Rash of pizza pilfering
The incident occurred in Daytona Beach, Fla., and the driver, who works for Papa John’s but his identity isn’t being released by police, received a shock to the stomach while the would-be thief, 19-year-old Christopher Donde Collins, tried to make off with the pizza. He wasn’t successful and was later arrested.
It’s a relatively common crime, as drivers often carry cash, which makes them a target for an easy heist, or a way to illicitly get food, which makes pizza delivery robbery attractive to some thieves.
There have been a number of them lately nationwide.
For instance, in Des Moines, Iowa, according to the Des Moines Register, five pizza delivery robberies have been reported in the past two weeks. Some other incidents recorded only for Oct. 11, 2012 include armed pizza delivery holdups in Rome, Ga., according to the Rome News-Tribune, Crafton Heights, Pa., according to WXPI, a Pittsburgh NBC affiliate, as well as one of the five robberies reported by the Des Moines Register.
Sometimes they hit back
Most of the time, thieves in a pizza delivery robbery make off with a small amount of money, no more than a few hundred dollars, and the pizza.

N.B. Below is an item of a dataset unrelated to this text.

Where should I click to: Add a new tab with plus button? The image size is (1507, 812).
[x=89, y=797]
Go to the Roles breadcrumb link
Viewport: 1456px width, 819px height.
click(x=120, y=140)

However, sometimes the driver will fight back. For instance, in July of this year, a Padova’s Pizza delivery driver in Columbus, Ohio, according to 10TV News, a Columbus CBS affiliate, was held up at gunpoint by two armed robbers, but instead of handing over the pies, he drew a pistol and exchanged gunfire with the thieves. One of the robbers was hit three times. The driver was licensed to carry.
The Wikipedia entry on pizza delivery cites several no longer available sources, but some pizza chains have forbidden or even fired drivers for carrying a gun or defending themselves against attackers. Usually, businesses forbid it out of potentially facing liability for damages to the robber. That’s a lot to put up with for barely enough pay to raise a down payment for car loan.